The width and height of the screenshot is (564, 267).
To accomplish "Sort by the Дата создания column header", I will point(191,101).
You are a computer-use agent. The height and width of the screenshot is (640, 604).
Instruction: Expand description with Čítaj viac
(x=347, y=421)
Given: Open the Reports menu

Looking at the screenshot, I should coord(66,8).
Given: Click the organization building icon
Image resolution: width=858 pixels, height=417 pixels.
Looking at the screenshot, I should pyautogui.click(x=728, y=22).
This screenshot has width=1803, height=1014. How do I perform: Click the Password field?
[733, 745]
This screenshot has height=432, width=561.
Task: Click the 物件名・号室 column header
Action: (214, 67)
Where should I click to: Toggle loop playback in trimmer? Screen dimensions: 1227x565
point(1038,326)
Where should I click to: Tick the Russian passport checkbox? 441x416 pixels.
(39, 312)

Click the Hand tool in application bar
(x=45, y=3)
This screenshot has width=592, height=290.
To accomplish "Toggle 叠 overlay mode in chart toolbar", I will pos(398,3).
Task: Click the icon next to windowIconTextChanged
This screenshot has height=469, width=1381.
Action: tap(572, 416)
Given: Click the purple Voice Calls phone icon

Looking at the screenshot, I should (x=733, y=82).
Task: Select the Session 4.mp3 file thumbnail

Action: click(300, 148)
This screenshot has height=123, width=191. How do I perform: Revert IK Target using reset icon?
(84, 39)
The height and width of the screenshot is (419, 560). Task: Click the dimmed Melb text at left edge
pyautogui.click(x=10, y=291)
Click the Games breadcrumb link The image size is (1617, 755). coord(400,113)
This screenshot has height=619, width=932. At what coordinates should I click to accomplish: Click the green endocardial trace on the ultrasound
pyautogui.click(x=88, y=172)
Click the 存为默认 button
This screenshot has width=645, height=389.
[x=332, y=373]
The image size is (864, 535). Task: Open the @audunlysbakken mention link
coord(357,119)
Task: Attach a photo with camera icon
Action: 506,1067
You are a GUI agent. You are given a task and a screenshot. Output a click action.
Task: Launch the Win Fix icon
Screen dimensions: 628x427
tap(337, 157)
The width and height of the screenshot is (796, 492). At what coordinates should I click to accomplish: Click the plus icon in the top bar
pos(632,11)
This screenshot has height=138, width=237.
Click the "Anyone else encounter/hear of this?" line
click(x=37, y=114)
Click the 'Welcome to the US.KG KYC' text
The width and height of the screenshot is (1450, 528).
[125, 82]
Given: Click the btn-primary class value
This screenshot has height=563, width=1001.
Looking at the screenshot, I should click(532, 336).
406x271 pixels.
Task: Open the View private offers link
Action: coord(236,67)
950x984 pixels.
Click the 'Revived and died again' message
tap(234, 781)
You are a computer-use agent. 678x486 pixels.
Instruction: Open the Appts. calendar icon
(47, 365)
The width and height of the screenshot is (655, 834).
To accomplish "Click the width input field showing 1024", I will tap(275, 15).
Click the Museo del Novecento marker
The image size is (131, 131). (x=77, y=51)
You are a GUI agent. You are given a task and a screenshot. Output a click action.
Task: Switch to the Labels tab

== == ==

▶ [TASK STATEMENT]:
All of the data above needs to be retyped exactly, with each line as it stands.

▶ [RESPONSE AREA]:
The width and height of the screenshot is (564, 267).
To accomplish "Sort by the Дата создания column header", I will point(191,101).
You are a computer-use agent. The height and width of the screenshot is (640, 604).
Instruction: Expand description with Čítaj viac
(x=347, y=421)
Given: Open the Reports menu

Looking at the screenshot, I should coord(66,8).
Given: Click the organization building icon
Image resolution: width=858 pixels, height=417 pixels.
Looking at the screenshot, I should pyautogui.click(x=728, y=22).
This screenshot has width=1803, height=1014. How do I perform: Click the Password field?
[733, 745]
This screenshot has height=432, width=561.
Task: Click the 物件名・号室 column header
Action: (214, 67)
Where should I click to: Toggle loop playback in trimmer? Screen dimensions: 1227x565
point(1038,326)
Where should I click to: Tick the Russian passport checkbox? 441x416 pixels.
(39, 312)

Click the Hand tool in application bar
(x=45, y=3)
This screenshot has width=592, height=290.
To accomplish "Toggle 叠 overlay mode in chart toolbar", I will pos(398,3).
Task: Click the icon next to windowIconTextChanged
This screenshot has height=469, width=1381.
Action: tap(572, 416)
Given: Click the purple Voice Calls phone icon

Looking at the screenshot, I should (x=733, y=82).
Task: Select the Session 4.mp3 file thumbnail

Action: click(300, 148)
This screenshot has height=123, width=191. How do I perform: Revert IK Target using reset icon?
(84, 39)
The height and width of the screenshot is (419, 560). Task: Click the dimmed Melb text at left edge
pyautogui.click(x=10, y=291)
Click the Games breadcrumb link The image size is (1617, 755). coord(400,113)
This screenshot has height=619, width=932. At what coordinates should I click to accomplish: Click the green endocardial trace on the ultrasound
pyautogui.click(x=88, y=172)
Click the 存为默认 button
This screenshot has width=645, height=389.
[x=332, y=373]
The image size is (864, 535). Task: Open the @audunlysbakken mention link
coord(357,119)
Task: Attach a photo with camera icon
Action: 506,1067
You are a GUI agent. You are given a task and a screenshot. Output a click action.
Task: Launch the Win Fix icon
Screen dimensions: 628x427
tap(337, 157)
The width and height of the screenshot is (796, 492). At what coordinates should I click to accomplish: Click the plus icon in the top bar
pos(632,11)
This screenshot has height=138, width=237.
Click the "Anyone else encounter/hear of this?" line
click(x=37, y=114)
Click the 'Welcome to the US.KG KYC' text
The width and height of the screenshot is (1450, 528).
[125, 82]
Given: Click the btn-primary class value
This screenshot has height=563, width=1001.
Looking at the screenshot, I should click(532, 336).
406x271 pixels.
Task: Open the View private offers link
Action: coord(236,67)
950x984 pixels.
Click the 'Revived and died again' message
tap(234, 781)
You are a computer-use agent. 678x486 pixels.
Instruction: Open the Appts. calendar icon
(47, 365)
The width and height of the screenshot is (655, 834).
To accomplish "Click the width input field showing 1024", I will tap(275, 15).
Click the Museo del Novecento marker
The image size is (131, 131). (x=77, y=51)
You are a GUI agent. You are given a task and a screenshot. Output a click action.
Task: Switch to the Labels tab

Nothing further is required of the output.